Como comunicar sem perder paciente

Comunique com pelo menos dois meses de antecedência, explicando os motivos e a data de vigência. Pode ser via WhatsApp, e-mail ou na recepção. A mensagem não precisa ser extensa. Um exemplo que funciona: "A partir de maio, nossa consulta passa a custar R$ X, acompanhando os índices de inflação médica do período. Agendamentos até abril mantêm o valor atual." Simples, justo e sem dramatização.

O que fazer esta semana

Abra a planilha ou o sistema do consultório e some os custos fixos de março. Divida pelo número de consultas do mês. Esse é o seu custo unitário real. Se a sua consulta está menos de 40% acima desse número, sua margem está comprometida e o reajuste não é escolha. É necessidade.

🇧🇷 Notícia do Brasil

O SUS vai distribuir doxiciclina para prevenir IST após exposição de risco

O Ministério da Saúde confirmou a ampliação do uso da doxiciclina no SUS como profilaxia pós-exposição para infecções sexualmente transmissíveis, a chamada doxy-PEP. O protocolo, já adotado nos EUA e em países europeus, chega agora ao sistema público brasileiro.

A doxiciclina 200mg tomada em até 72 horas após exposição sexual de risco reduz em até 87% a incidência de clamídia e sífilis e em cerca de 55% a de gonorreia, conforme os dados dos estudos que embasam o protocolo. O público prioritário é o mesmo da PrEP: homens que fazem sexo com homens e mulheres trans com múltiplos parceiros ou histórico de IST recente.

Se você atende na atenção primária, em ambulatórios de IST ou em unidades com dispensação de PrEP, a doxy-PEP vai entrar no fluxo de atendimento como mais uma ferramenta de prevenção combinada. Prescrição médica, janela de 72 horas, dose única de 200mg. O gargalo operacional não vai ser o medicamento. Vai ser garantir que o paciente chegue ao médico dentro dessa janela.

🌍 Notícia do Mundo

O exame de sangue do Alzheimer também acusa doença do coração e do rim

Cientistas alemães da Universidade de Tübingen descobriram, em março de 2026, que a proteína pTau, o biomarcador sanguíneo associado ao Alzheimer, também se eleva na amiloidose sistêmica, uma condição que destrói o coração e os rins.

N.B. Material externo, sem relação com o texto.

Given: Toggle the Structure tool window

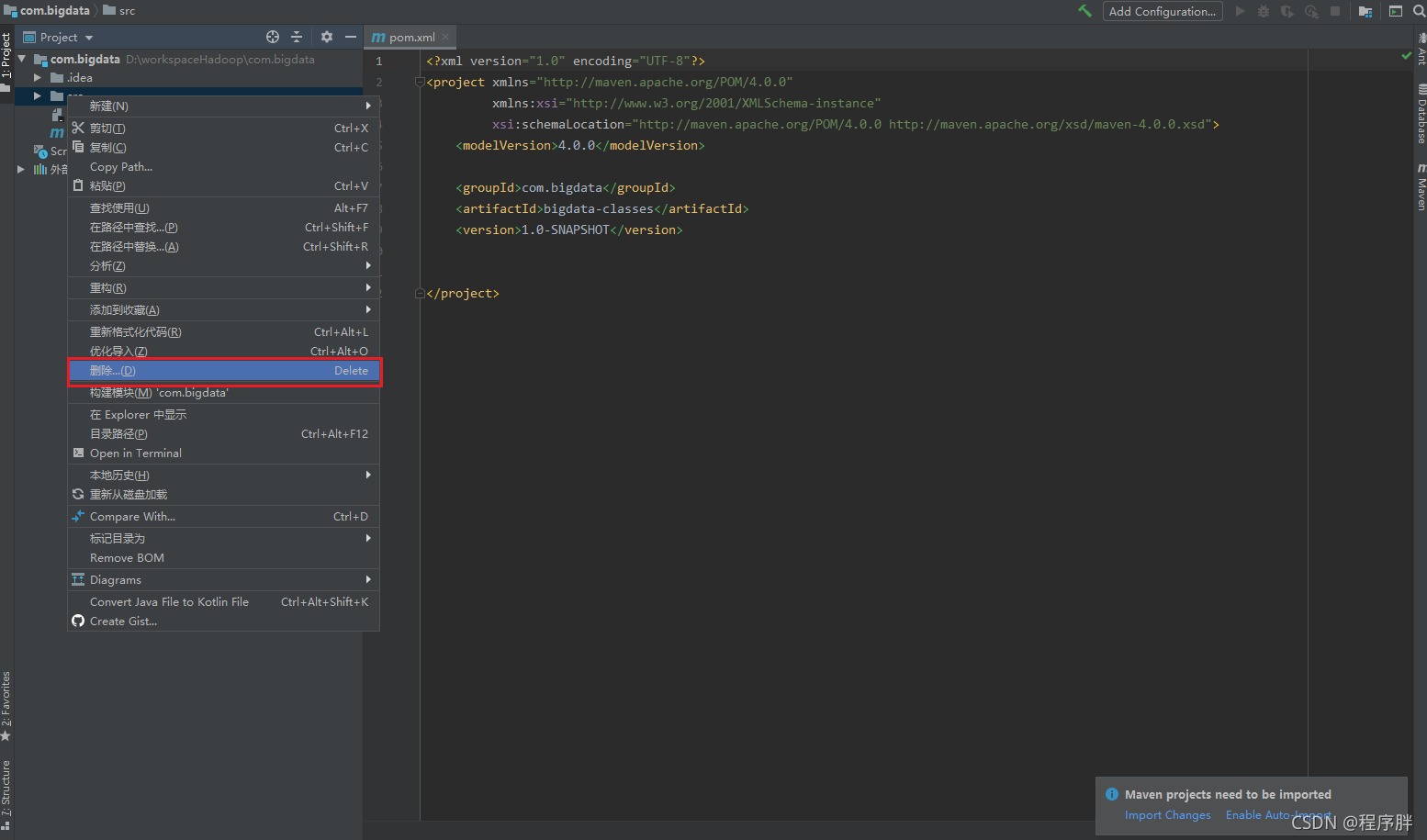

A descoberta foi publicada na Nature Medicine e analisou dados de 280 idosos na Alemanha, Itália e Holanda.

Até agora, pTau alto no sangue era lido como sinal de Alzheimer até prova em contrário. A medicina entende agora que o marcador pode indicar também o acúmulo de proteínas tóxicas atacando o coração ou os rins, e a avaliação clínica vai definir qual é a doença. Na prática: o idoso com pTau elevado, cognição preservada e insuficiência cardíaca inexplicada merece investigação para amiloidose sistêmica, não apenas para demência.

Tanto o Alzheimer quanto a amiloidose sistêmica fazem a pTau subir no sangue. O Alzheimer acumula proteína amiloide-beta no cérebro; a amiloidose sistêmica acumula outro tipo de proteína no coração. O que as duas têm em comum é a sinalização pelo mesmo biomarcador.

Os exames de pTau (especialmente o p-tau217) estão chegando aos grandes laboratórios brasileiros como ferramenta de triagem para demência. Cardiologistas e nefrologistas que atenderem idosos com insuficiência cardíaca de causa obscura podem se deparar com pTau alto em exames solicitados por neurologistas e precisam saber o que fazer com esse dado. Existe tratamento: estabilizadores de transtirretina impedem a progressão da doença no coração se aplicados precocemente, e o diagnóstico precoce mudou drasticamente o prognóstico.